In March 2024, the show was renewed for a third season and the addition of Catherine Siachoque was made public. Bazán and Mintz would not return this season. It will be filmed in Marbella, Spain.

== Cast ==
- Géraldine Bazán (season 1–2)
- Sarah Mintz (season 1–2)
- Cynthia Klitbo
- Sabine Moussier
- Aylín Mújica
- Gabriela Spanic
- Laura Zapata (season 2–3)
- Catherine Siachoque (season 3)

== Episodes ==

| Season | Episodes |  | Originally released |  |
| First released | Last released |
| 1 | 12 | 3 | October 20, 2022 | November 3, 2022 |
| 9 | November 17, 2022 | January 12, 2023 |
| 2 | 10 |  | October 26, 2023 | December 21, 2023 |
| 3 | 10 |  | October 10, 2024 | December 12, 2024 |

=== Season 1 (2022–23) ===

| No. overall | No. in season | Title | Original release date |
Part 1: El encuentro
| 1 | 1 | "Las villanas también lloran" | October 20, 2022 |
| 2 | 2 | "Las villanas si tienen madre" | October 27, 2022 |
| 3 | 3 | "Villana sólo hay una" | November 3, 2022 |
Part 2: Las vacaciones
| 4 | 4 | "Sólo lo que merezco" | November 17, 2022 |
| 5 | 5 | "No estás sola" | November 24, 2022 |
| 6 | 6 | "Este mundo es de las mujeres" | December 1, 2022 |
| 7 | 7 | "No estamos grabando la usurpadora" | December 8, 2022 |
| 8 | 8 | "¡Sorpresa!" | December 15, 2022 |
| 9 | 6 | "Despiértame cundo terminen" | December 22, 2022 |
| 10 | 10 | "Este guion esta para película" | December 29, 2022 |
| 11 | 11 | "Villanas y amigas" | January 5, 2023 |
| 12 | 12 | "La última cena" | January 12, 2023 |

=== Season 2 (2023) ===

| No. overall | No. in season | Title | Original release date |
|---|---|---|---|
| 13 | 1 | "Sorpresas te da la vida" | October 26, 2023 |
| 14 | 2 | "Las verdades en la cara" | November 2, 2023 |
| 15 | 3 | "Los hijos son sagrados" | November 9, 2023 |
| 16 | 4 | "¡Supéralo!" | November 16, 2023 |
| 17 | 5 | "¡Qué amistades, cariño!" | November 23, 2023 |
| 18 | 6 | "Mi voz es muy importante" | November 30, 2023 |
| 19 | 7 | "Vibrando alto" | December 7, 2023 |
| 20 | 8 | "La venganza de la Usurpadora" | December 14, 2023 |
| 21 | 6 | "¿Cómo durmieron?" | December 21, 2023 |
| 22 | 10 | "La vida es complicada" | December 21, 2023 |

=== Season 3 (2024) ===

| No. overall | No. in season | Title | Original release date |
|---|---|---|---|
| 23 | 1 | "¡Bienvenida!" | October 10, 2024 |
| 24 | 2 | "¡Todas somos villanas!" | October 17, 2024 |
| 25 | 3 | "El tesoro escondido" | October 24, 2024 |
| 26 | 4 | "¿Bipolares, tripolares o multipolares?" | October 31, 2024 |
| 27 | 5 | "Todas somos mujeres" | November 7, 2024 |
| 28 | 6 | "¿Quiénes son estos hombres?" | November 14, 2024 |
| 29 | 7 | "Día de tregua" | November 21, 2024 |
| 30 | 8 | "El siguiente round" | November 28, 2024 |
| 31 | 9 | "Vibrar en la misma sintonía" | December 5, 2024 |
| 32 | 10 | "La despedida" | December 12, 2024 |

== Release ==
Secretos de villanas premiered on October 20, 2022, on Canel TV and premieres weekly on Thursdays.
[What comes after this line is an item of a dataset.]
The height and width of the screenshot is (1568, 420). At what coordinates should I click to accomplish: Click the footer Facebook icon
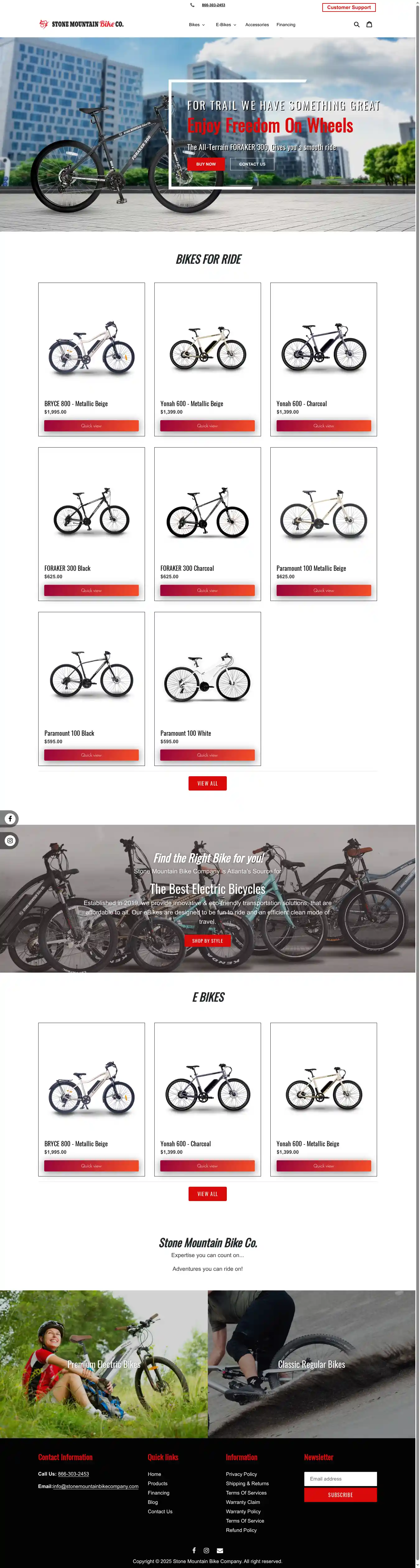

The first season consisted of twelve episodes. The second season release occurred in late 2023, following the same release schedule as the first season. The third season premiered on October 10, 2024.

== Reception ==
According to Canela TV, the series has been the most watched series on the streaming service since its launch.
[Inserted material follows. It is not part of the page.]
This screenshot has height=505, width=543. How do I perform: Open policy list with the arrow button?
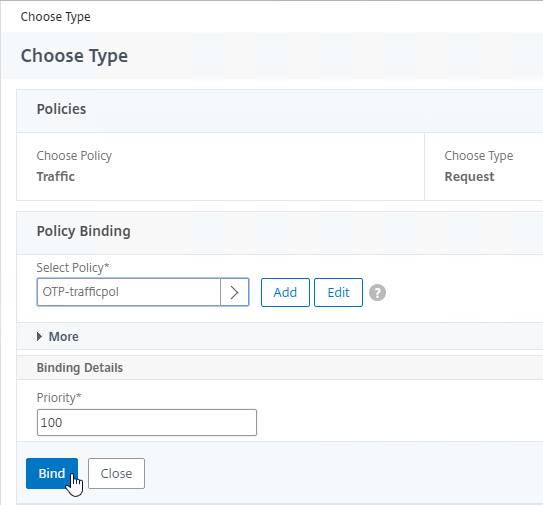[x=235, y=292]
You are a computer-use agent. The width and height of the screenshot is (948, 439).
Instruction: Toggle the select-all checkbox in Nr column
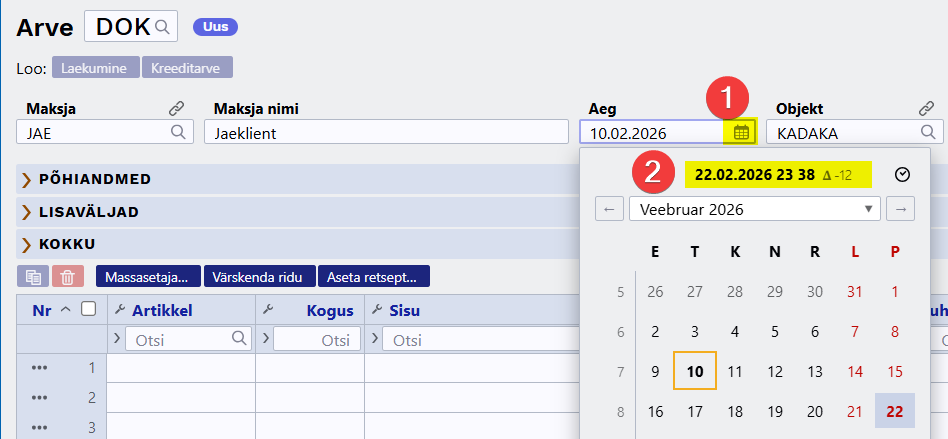(x=88, y=310)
=== Awards and nominations ===

| Year | Award | Category | Nominated | Result | Ref |
|---|---|---|---|---|---|
| 2024 | Produ Awards | Best Non-Scripted Program | Secretos de villanas | Nominated |  |

== Spin-offs ==
Due to the success of the series, a spin-off was ordered in January 2023, titled Secretos de las indomables. On November 7, 2024, it was announced that Canela TV had ordered a third series of the Secretos franchise, titled Secretos de parejas.